For some reason that escapes me, quite a few people who would ordinarily be appalled at deeds of cruelty toward the innocent seem to find what these anti-Israeli parties are doing acceptable. I cannot see that the fact that Israeli policies are imperfect, disputable, sometimes over the top, serve in the slightest to give these anti-Israeli policies unobjectionable or even OK on balance.

Again, I hasten to say that a full grasp of what is happening between Arabs and Israelis escapes me, albeit I seriously doubt that anyone has that grasp, given how it is tied up with a very long history, many religious convictions based on faith, and, most of all, collectivist or tribal thinking. Some of the arguments that are propounded by many who contribute to the debate, especially on the anti-Israeli side seem, also, to be linked to manufactured historical events and religious claims that are wholly unprovable.

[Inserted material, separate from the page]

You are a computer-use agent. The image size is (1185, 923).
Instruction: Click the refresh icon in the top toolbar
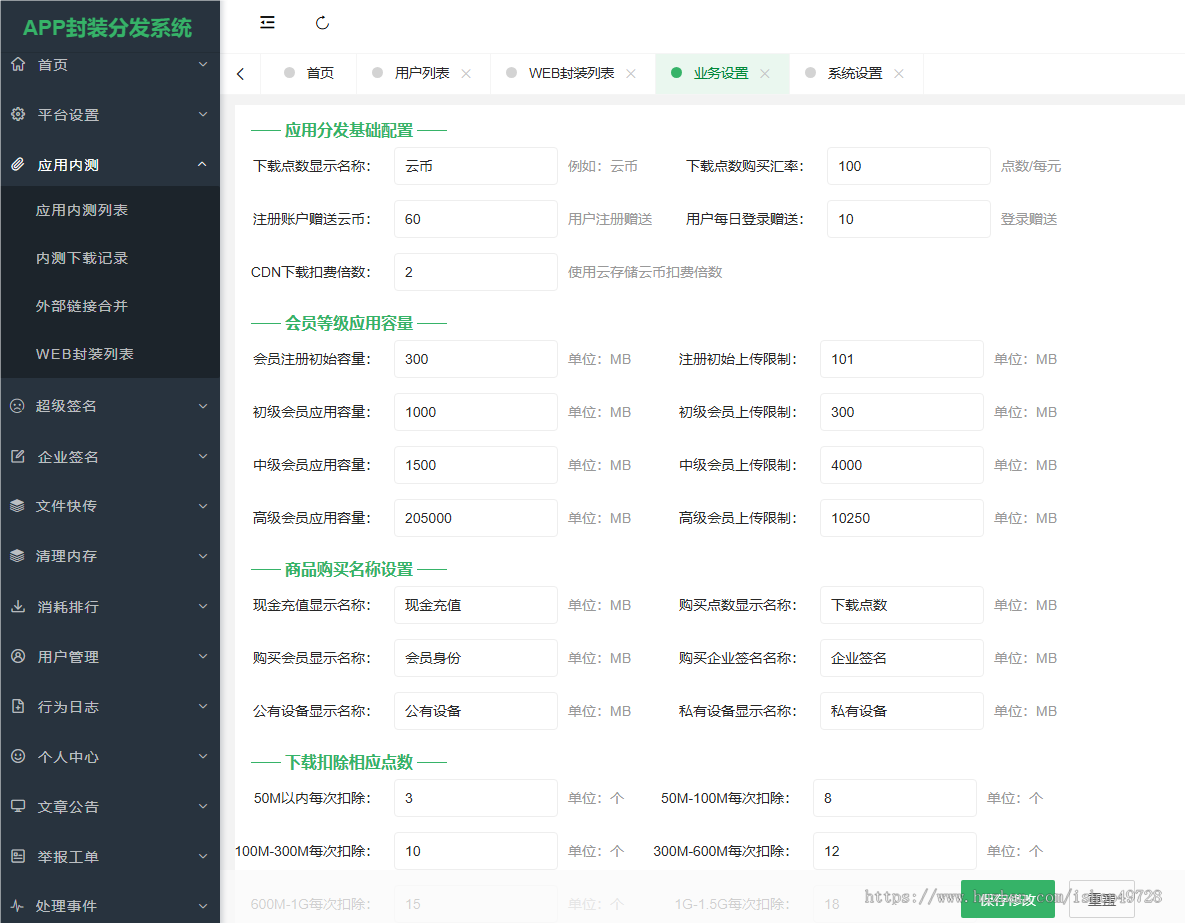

At times simply abstaining from forming any conclusions about these matters is acceptable. But that is nearly impossible to do in a democracy where one is called upon to approve or disapprove policies of one’s government vis-à-vis foreign governments. Even if the entire situation in, for example, the Middle East is basically irrational and beyond hope of sorting out fully, one is simply left with a need to have some attitude so as to be able to assess with some measure of competence what one’s government is doing (even in circumstances that are tainted with confusion and a history of mistakes).

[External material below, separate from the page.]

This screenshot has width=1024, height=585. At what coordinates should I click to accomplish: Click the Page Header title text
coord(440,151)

I am certainly only in the process of coming to grips with the issues, not by any stretch of the imagination at the point of having formed a fixed, stable position on them all. But just as Socrates, who confessed not to know very much at all, continued to search, along with all of his pupils, for what is true, perhaps some attentive if incomplete reflections on the Arab-Israeli situation can help advance not only one’s understanding but the eventual resolution of the troubles.